Lewis Hamilton ended Friday practice at the Monaco Grand Prix top of the timesheets, the seven-time world champion clocking a 1:10.984 around the Principality’s barriers to lead a Ferrari one-two on a day that suggested the Scuderia have finally unlocked their SF-26 on street circuits. Charles Leclerc, second-fastest by 0.067 seconds in front of his home crowd, was quick to temper expectations of a Ferrari runaway, warning that Saturday’s qualifying “is going to be incredibly tight” with Red Bull, McLaren and Mercedes all within two-tenths across the long-run pace.
Hamilton’s afternoon time, set on a second push lap with five minutes of FP2 remaining, was the first occasion this season the Briton has topped a Friday session since joining Ferrari over the winter. It was also the quickest Friday lap around Monaco since 2024, despite cooler track temperatures and the championship’s new ground-effect regulations adding fresh complications to a circuit that punishes ride-height misjudgements more than any other on the calendar.

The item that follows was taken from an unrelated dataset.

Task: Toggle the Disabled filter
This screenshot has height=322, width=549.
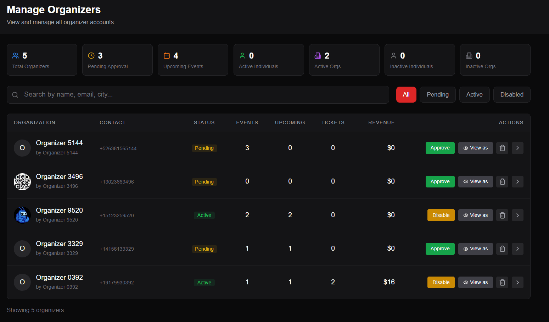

Ferrari find their Monaco sweet spot
For Ferrari, the headline numbers told only part of the story. Both cars completed 31 laps across the two sessions without a single off, and Hamilton’s long-run average on the medium compound — 1:14.8 over a 12-lap stint — was three-tenths clear of Lando Norris and four-tenths quicker than George Russell. Team principal Frederic Vasseur described the day as “encouraging but nothing more”, pointing to the historical pattern of Friday pace at Monaco rarely translating directly to Saturday afternoon.
The Maranello team have spent much of 2026 chasing a balance window that closes the moment kerbs enter the equation. Hamilton, who endured a difficult start to his Ferrari tenure with a best finish of fifth across the opening seven rounds, looked visibly more comfortable than at any point this year, dancing the car through Massenet and the Swimming Pool complex with the kind of commitment that defined his Mercedes peak.
- FP1 fastest: Leclerc, 1:11.412
- FP2 fastest: Hamilton, 1:10.984
- Gap to third (Norris): 0.118s
- Ferrari long-run pace advantage: ~0.3s/lap
- Hamilton’s first Friday top spot for Ferrari
Leclerc plays down home advantage
Leclerc, who has never won his home grand prix despite four pole positions at the circuit, was characteristically cautious in the post-session media pen. “The lap times look nice, but Monaco has a way of changing overnight,” the Monegasque said. “Red Bull were sandbagging in FP1, McLaren had a balance problem they were chasing the whole day, and we still have work to do on traction out of the chicane. It will be incredibly tight.”
His concerns were not without foundation. Max Verstappen, third on combined times despite Red Bull running heavy fuel in both sessions, suggested the RB22 would find “three or four tenths” overnight, while Norris recovered from a near-miss with the wall at Sainte Devote to end the day fourth on a final qualifying simulation. Russell, who beat Hamilton on the road in Imola two weeks ago, was a further three-hundredths back in the upgraded Mercedes.
The 2026 regulations, which reduced downforce by roughly nine per cent and introduced active aerodynamics on the straights, were widely expected to hurt cars at Monaco more than anywhere else. Yet Friday’s lap times were within half a second of the 2024 qualifying benchmark — evidence, Vasseur suggested, that mechanical grip has become the new differentiator at street venues.
What it means for Sunday
Monaco remains the race where qualifying matters more than any other; the last driver to win from outside the front row was Sergio Perez in 2022, and only nine of the past 50 winners started lower than third. A Hamilton pole on Saturday would be his first since the 2024 Belgian Grand Prix and would put the 41-year-old in genuine contention for a 105th career victory — and a first for Ferrari since Carlos Sainz at Mexico in 2024.
For Leclerc, the stakes are different but no less significant. A home win would not only end the so-called “Monaco curse” that has dogged him since 2018 but also reopen a championship picture that Verstappen has begun to dominate, the Dutchman leading the standings by 34 points after consecutive victories in Imola and Barcelona.
Ferrari have the pace. Whether they have the execution — and the weather, with rain forecast for Saturday morning — to convert Friday’s promise into a result remains the question that will define the weekend.